RWJF Rates Ohio Among Worst For Injury Prevention
Ohio and Montana scored the lowest among all 50 states in a new State-by State Injury Prevention Report released, May 21, by Robert Wood Johnson Foundation (RWJF) and the Trust for America’s Health (TFAH).
Injuries—including those caused by accidents and violence—are the third leading cause of death nationally, and they are the leading cause of death for Americans between the ages of 1 and 44.
According to The Facts Hurt: A State-By-State Injury Prevention Policy Report, Ohio received only a “2” on a scale of one to ten, while 24 states scored a five or lower. The report identifies ten key indicators of steps states can take to prevent injuries. (Ohio only receives points for requiring booster seats and having a drug monitoring program.)
- Does the state have a primary seat belt law? (Thirty-two states and Washington, D.C., meet the indicator, and 18 state do not.)
- Does the state require mandatory ignition interlocks for all convicted drunk drivers, even first-time offenders? (Sixteen states meet the indicator, and 34 states and Washington, D.C., do not.)
- Does the state have a universal helmet law requiring helmets for all motorcycle riders? (Nineteen states and Washington, D.C., meet the indicator, and 31 states do not.)
- Does the state require car seats or booster seats for children to at least the age of 8? (Thirty-three states and Washington, D.C., meet the indicator, and 17 states do not.)
- Does the state require bicycle helmets for all children? (Twenty-one states and Washington, D.C., meet the indicator, and 29 states do not.)
- Does the state allow for people in dating relationships to get protection orders? (Forty-four states and Washington, D.C., meet the indicator, and six states do not)
- Did the state receive an “A” grade in the teen dating violence laws analysis conducted by the Break the Cycle Organization? (Six states and Washington, D.C., meet the indicator, and 44 states did not.)
- Does the state have a strong youth sports concussion safety law? (Thirty-six states and Washington, D.C., meet the indicator, and 13 states do not.)
- Did the state enact a prescription drug monitoring program? (Forty-eight states meet the indicator, and two states and Washington, D.C., do not.)

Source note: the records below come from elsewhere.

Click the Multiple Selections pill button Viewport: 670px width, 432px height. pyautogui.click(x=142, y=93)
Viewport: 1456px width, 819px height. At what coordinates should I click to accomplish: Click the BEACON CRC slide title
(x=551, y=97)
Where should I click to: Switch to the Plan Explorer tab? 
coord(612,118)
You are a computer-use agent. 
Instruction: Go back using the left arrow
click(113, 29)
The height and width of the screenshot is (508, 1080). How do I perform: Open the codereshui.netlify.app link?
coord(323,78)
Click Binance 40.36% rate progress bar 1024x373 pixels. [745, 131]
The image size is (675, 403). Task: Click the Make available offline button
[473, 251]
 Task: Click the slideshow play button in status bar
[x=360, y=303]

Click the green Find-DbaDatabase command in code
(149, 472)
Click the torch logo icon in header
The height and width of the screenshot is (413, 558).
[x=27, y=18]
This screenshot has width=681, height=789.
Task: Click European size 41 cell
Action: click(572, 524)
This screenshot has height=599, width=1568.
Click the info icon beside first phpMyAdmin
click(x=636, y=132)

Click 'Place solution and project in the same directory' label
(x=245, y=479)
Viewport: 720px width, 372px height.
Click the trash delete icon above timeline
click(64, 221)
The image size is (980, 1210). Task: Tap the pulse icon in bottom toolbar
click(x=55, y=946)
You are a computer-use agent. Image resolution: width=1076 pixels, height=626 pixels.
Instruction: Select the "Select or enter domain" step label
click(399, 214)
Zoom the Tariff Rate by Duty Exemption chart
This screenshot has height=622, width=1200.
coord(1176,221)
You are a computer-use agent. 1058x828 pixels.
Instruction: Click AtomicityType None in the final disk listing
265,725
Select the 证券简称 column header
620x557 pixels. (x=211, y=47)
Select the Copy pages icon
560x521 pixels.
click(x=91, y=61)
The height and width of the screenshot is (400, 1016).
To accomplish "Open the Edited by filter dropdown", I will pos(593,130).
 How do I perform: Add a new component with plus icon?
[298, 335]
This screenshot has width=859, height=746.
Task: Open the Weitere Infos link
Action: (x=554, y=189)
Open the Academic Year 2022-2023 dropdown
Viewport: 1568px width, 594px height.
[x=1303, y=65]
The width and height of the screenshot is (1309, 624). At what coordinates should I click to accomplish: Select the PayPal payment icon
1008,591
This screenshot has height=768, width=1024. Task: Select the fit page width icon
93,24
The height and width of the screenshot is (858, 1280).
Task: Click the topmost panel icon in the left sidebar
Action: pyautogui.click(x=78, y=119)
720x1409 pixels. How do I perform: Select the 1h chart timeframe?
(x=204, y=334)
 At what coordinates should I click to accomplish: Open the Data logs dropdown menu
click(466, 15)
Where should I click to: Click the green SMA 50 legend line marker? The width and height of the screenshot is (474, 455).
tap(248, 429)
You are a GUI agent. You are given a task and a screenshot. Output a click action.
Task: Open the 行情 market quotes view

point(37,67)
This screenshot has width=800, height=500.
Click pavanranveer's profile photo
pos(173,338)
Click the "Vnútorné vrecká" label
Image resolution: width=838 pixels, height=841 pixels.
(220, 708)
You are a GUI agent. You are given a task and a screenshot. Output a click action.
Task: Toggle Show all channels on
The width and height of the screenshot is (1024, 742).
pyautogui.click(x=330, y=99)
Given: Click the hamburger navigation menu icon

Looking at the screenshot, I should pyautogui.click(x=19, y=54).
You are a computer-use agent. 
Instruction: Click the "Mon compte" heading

- Did more than 90 percent of injury discharges from hospitals receive external cause-of-injury coding in the state, which help researchers and health officials track industry trends and evaluate prevention programs? (Twenty-three states meet the indicator, and 27 states and Washington, D.C., do not.)
The Facts Hurt report concludes that millions of injuries could be prevented each year if more states adopted additional research-based injury prevention policies, and if programs were fully implemented and enforced. Approximately 50 million Americans are medically treated for injuries each year, and more than 2.8 million are hospitalized. Nearly 12,000 children and teens die from injuries resulting from accidents each year and around 9.2 million are treated in emergency rooms. Every year, injuries generate $406 billion in lifetime costs for medical care and lost productivity.
The report also identified a set of emerging new injury threats, including a dramatic, fast rise in prescription drug abuse, concussions in school sports, bullying, crashes from texting while driving and an expected increase in the number in falls as the Baby Boomer generation ages.
The report also finds that funding for injury prevention for states from the U.S. Centers for Disease Control and Prevention (CDC) averages only $0.28 per American—and has dropped 24 percent from fiscal years 2006 to 2011—and only 31 states have full-time injury and violence prevention directors, which limits injury prevention efforts.